Most writers do not know how lopsided their dialogue is until they count it. One character does 70% of the talking. The word “said” appears 40 times in ten pages, or it never appears at all. This tool measures those things in seconds, from a paste.

Speaking share: who controls the conversation

In a two-person scene, a 60/40 speaking split is normal. A 90/10 split is a character problem: the quieter person is not a participant, they are an audience. The percentage is not a rule, but it is a fast check. If the number surprises you, something in the scene is worth rereading.

The “Unattributed” bucket shows lines where no speaker tag or adjacent name was found. In clean dialogue, this is often intentional: rapid back-and-forth without tags, action beats where the speaker is obvious from context. A large Unattributed count just means the tool could not confirm attribution, not that the writing is wrong.

Dialogue ratio: how much of your prose is speech

Genre fiction (thrillers, romance, commercial fantasy) tends to run 40-60% dialogue. Literary fiction often sits at 20-40%. Neither range is a target. Ratio is a descriptive number, not a prescriptive one. The interesting question is not whether you hit a range but whether the ratio matches the kind of book you are writing.

A 70% dialogue ratio in a thriller chapter is often fine. The same ratio in a quiet, interior novel suggests the interiority has gone missing.

The case for “said”

The most-used verb in most published fiction is “said.” This is not laziness. “Said” is functionally invisible. Readers parse it as punctuation and keep moving. “Exclaimed,” “hissed,” and “growled” are visible: the reader notices them, which means the reader is noticing the machinery.

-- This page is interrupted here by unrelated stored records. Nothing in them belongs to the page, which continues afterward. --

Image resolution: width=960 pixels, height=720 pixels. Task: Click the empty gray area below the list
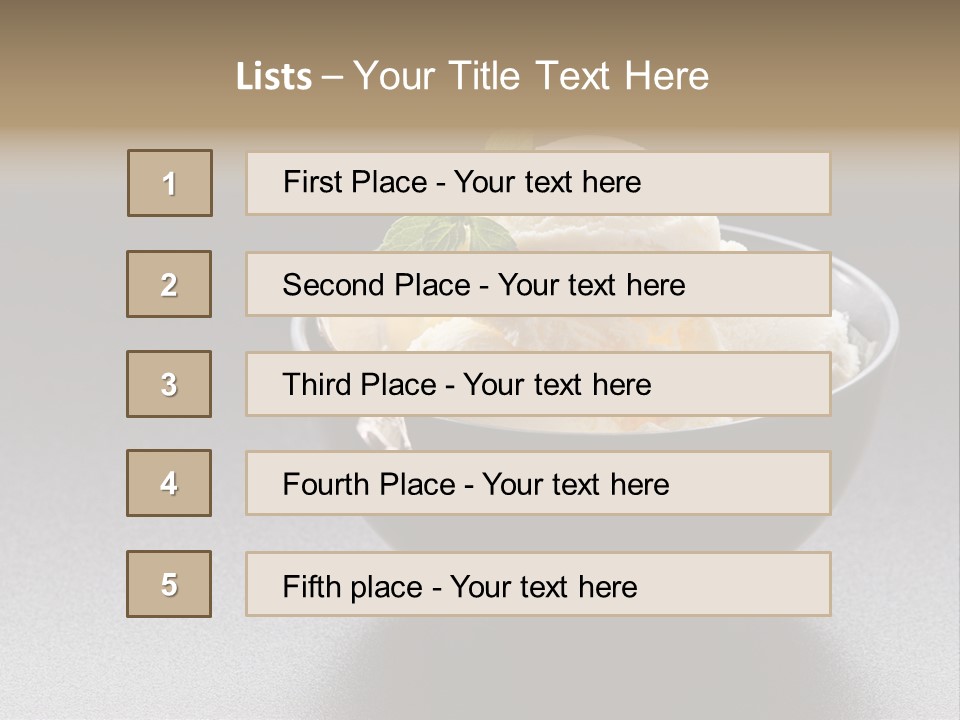(480, 670)
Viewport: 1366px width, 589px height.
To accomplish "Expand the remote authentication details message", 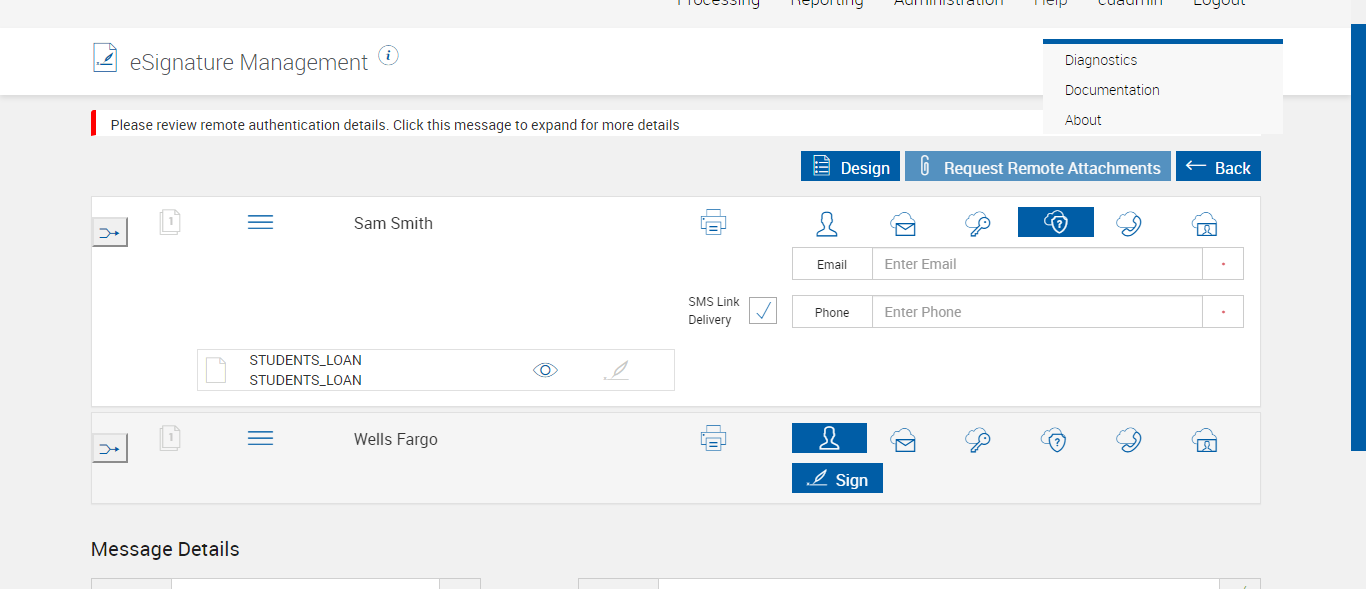I will (395, 125).
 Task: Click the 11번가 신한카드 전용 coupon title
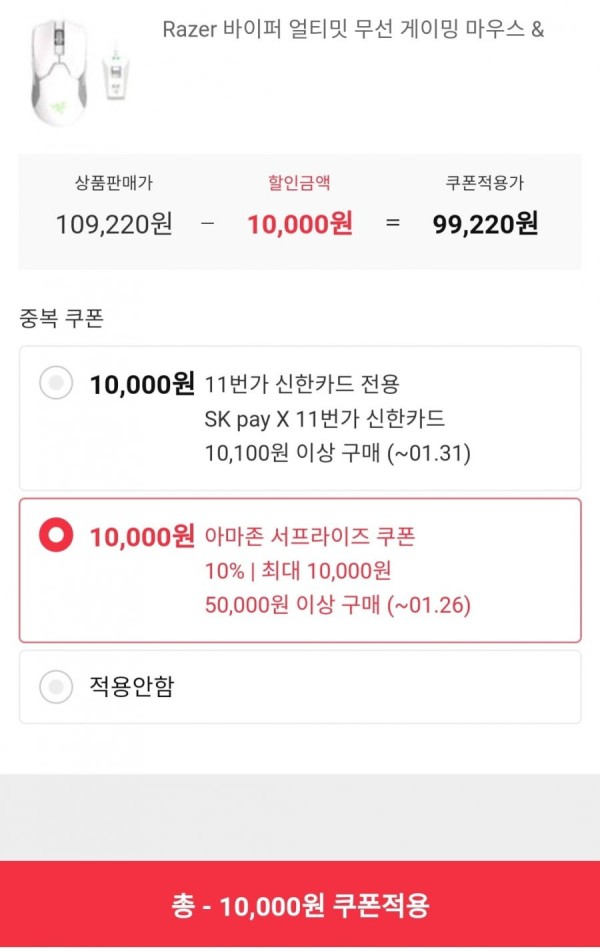[302, 384]
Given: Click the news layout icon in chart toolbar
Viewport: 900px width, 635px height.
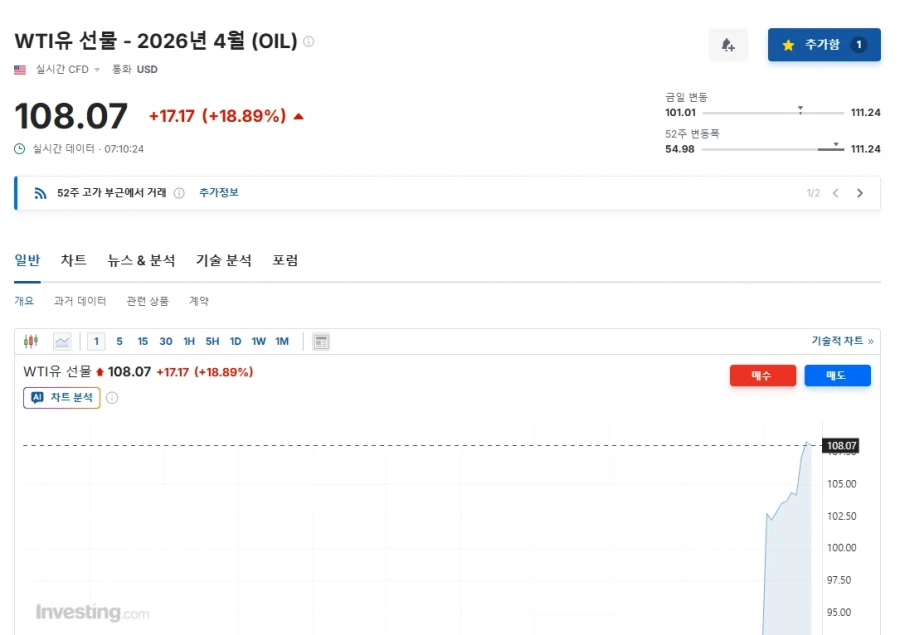Looking at the screenshot, I should (321, 342).
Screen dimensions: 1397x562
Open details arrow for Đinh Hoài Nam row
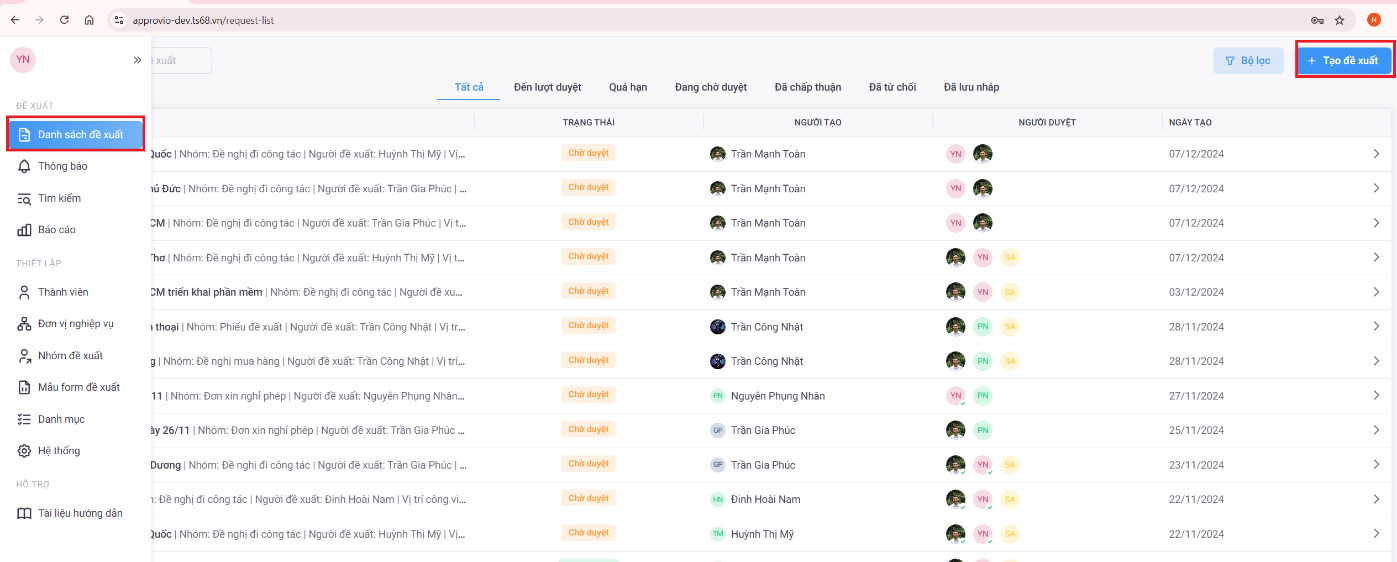pyautogui.click(x=1376, y=499)
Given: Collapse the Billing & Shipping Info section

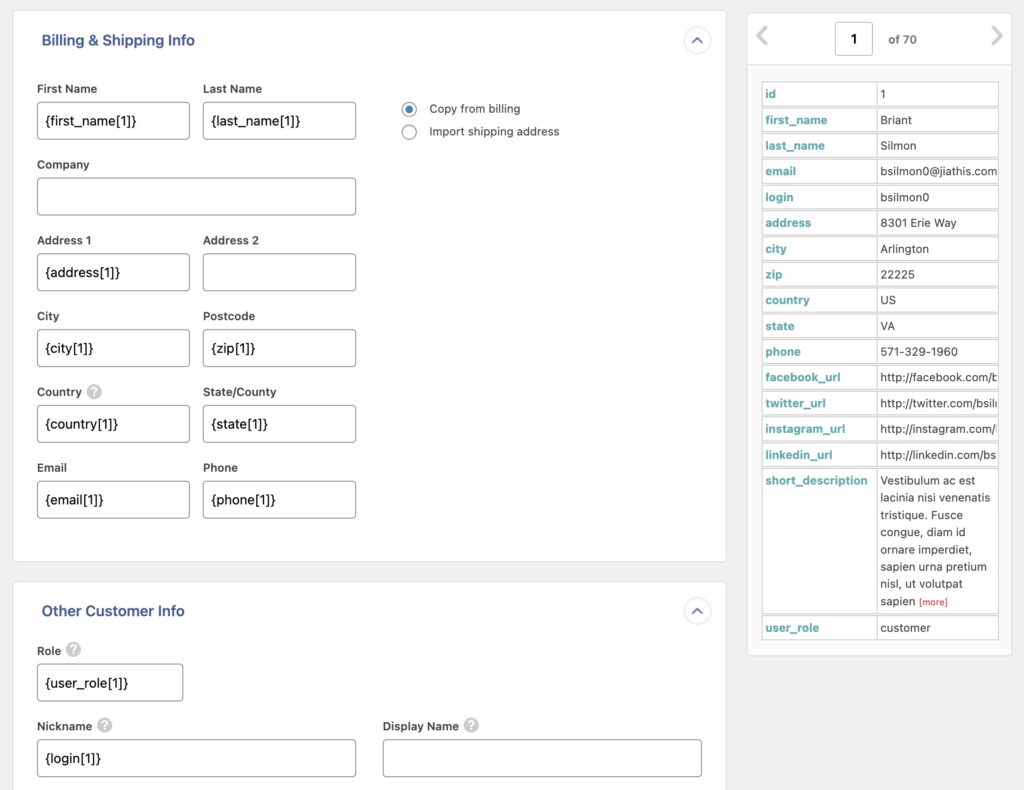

Expressive tags are not bad. A well-placed “whispered” or “snapped” does work. But they work because they are rare. If you have more expressive tags than neutral ones, the exception has become the rule.

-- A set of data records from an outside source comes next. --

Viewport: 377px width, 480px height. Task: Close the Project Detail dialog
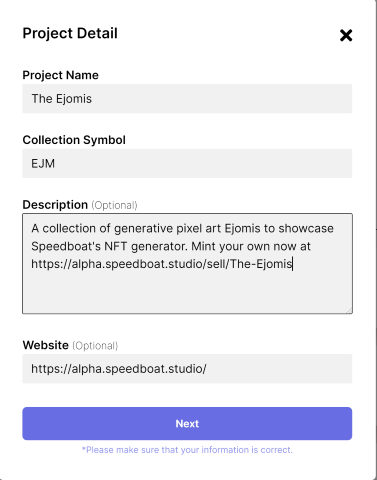pyautogui.click(x=346, y=35)
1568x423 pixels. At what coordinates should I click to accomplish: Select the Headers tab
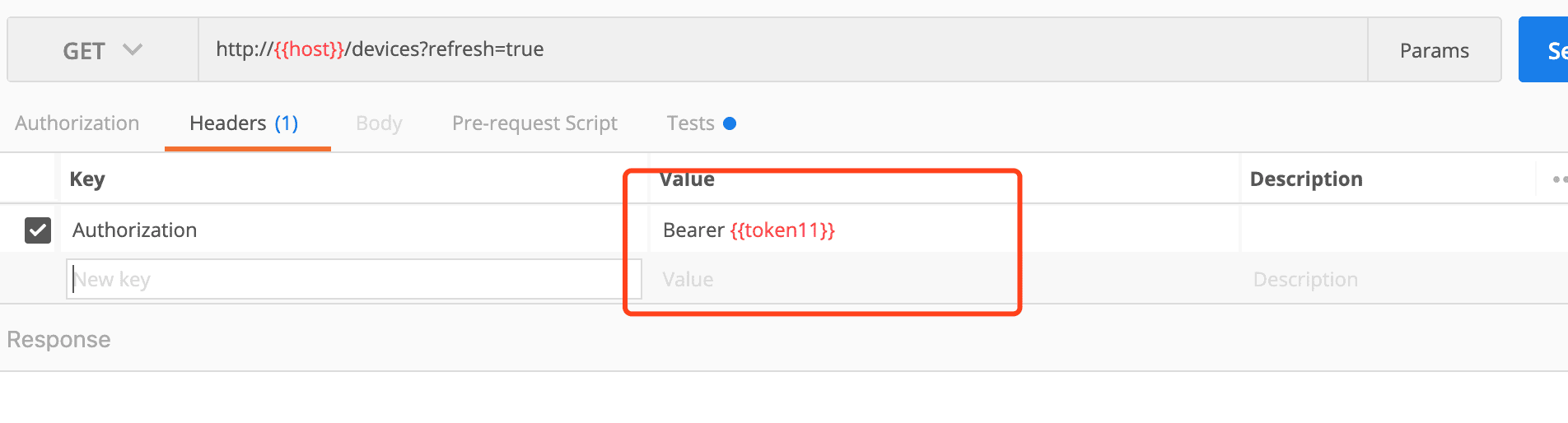(244, 123)

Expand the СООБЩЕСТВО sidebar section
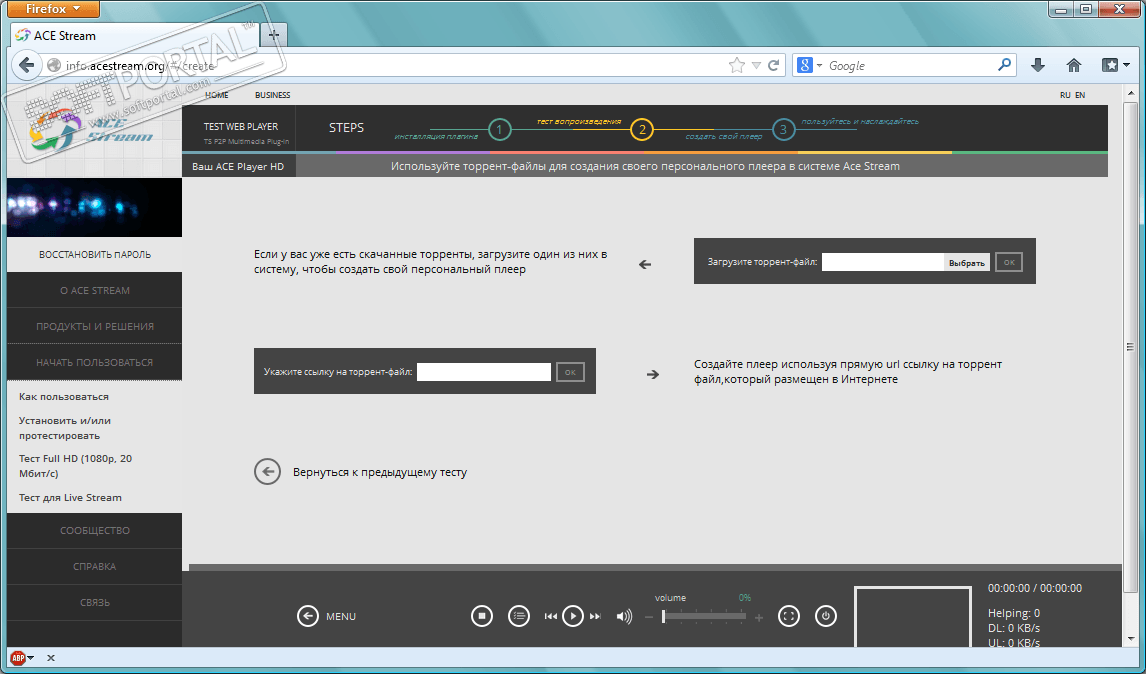(95, 531)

Adverb tags (“said quietly,” “asked nervously”) are the most reliably cuttable category. Usually the dialogue itself, or the action beat, already does the job the adverb is trying to do.

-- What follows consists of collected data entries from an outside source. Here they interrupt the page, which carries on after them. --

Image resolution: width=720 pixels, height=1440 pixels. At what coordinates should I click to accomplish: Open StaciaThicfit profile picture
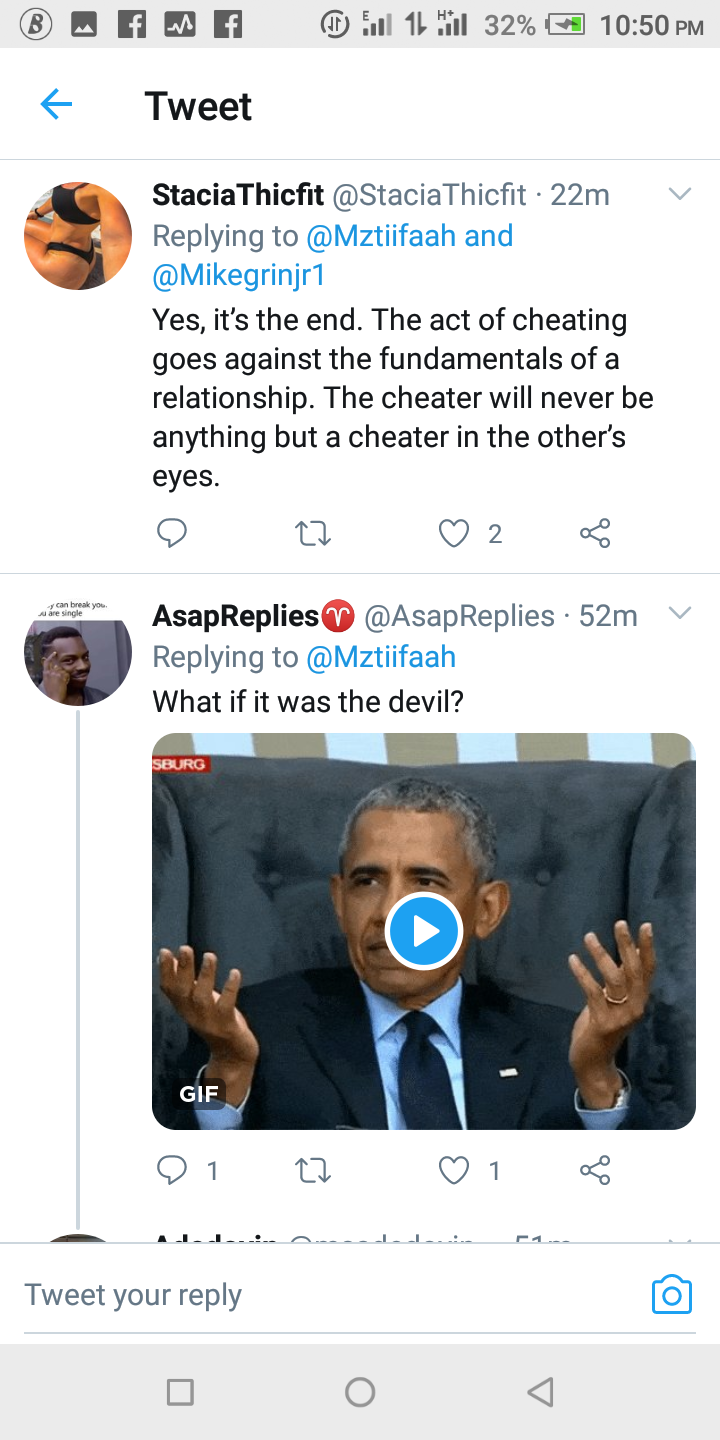tap(78, 236)
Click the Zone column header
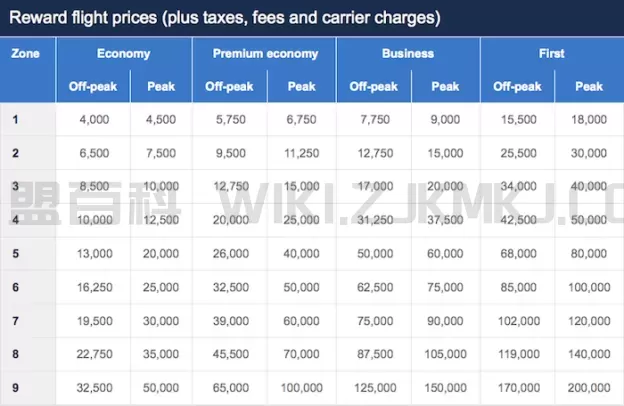 tap(25, 54)

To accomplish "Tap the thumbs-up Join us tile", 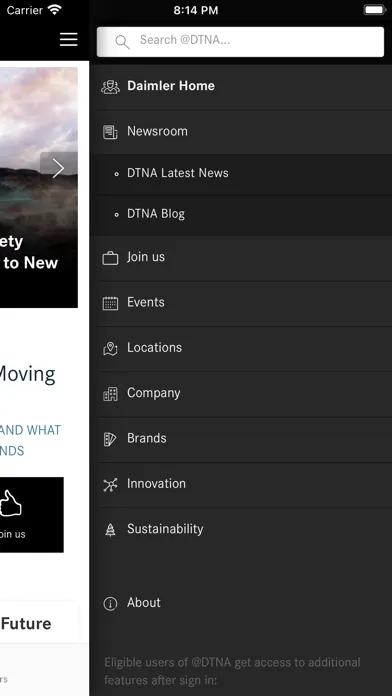I will (x=31, y=514).

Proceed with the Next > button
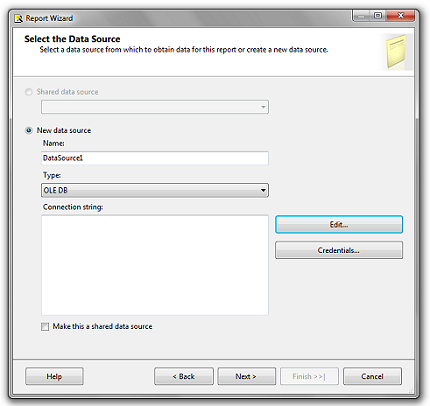[246, 376]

Action beats as attribution

An action beat is a line of narration in a dialogue paragraph with no speech verb:

She set down the glass. “I already know what you are going to say.”

The reader infers she is speaking. This tool classifies that as an action beat (the paragraph has narration but no speech verb). Action beats are often the strongest attribution method because they show character behavior at the same time.

When this tool cannot find a speech verb or a known character name adjacent to the quote, the line goes to “Unattributed.” If you see a high unattributed count, you may have action beats with no prior name context, or rapid tag-free exchanges the tool cannot resolve.

Limitations to know

Attribution accuracy is around 70-80% on clean, well-formatted prose with standard dialogue tags. The tool does not resolve pronouns (it does not know that “he said” refers to Tom), does not handle nested dialogue, and works best with double-quoted dialogue. It is a fast orientation pass, not a manuscript audit.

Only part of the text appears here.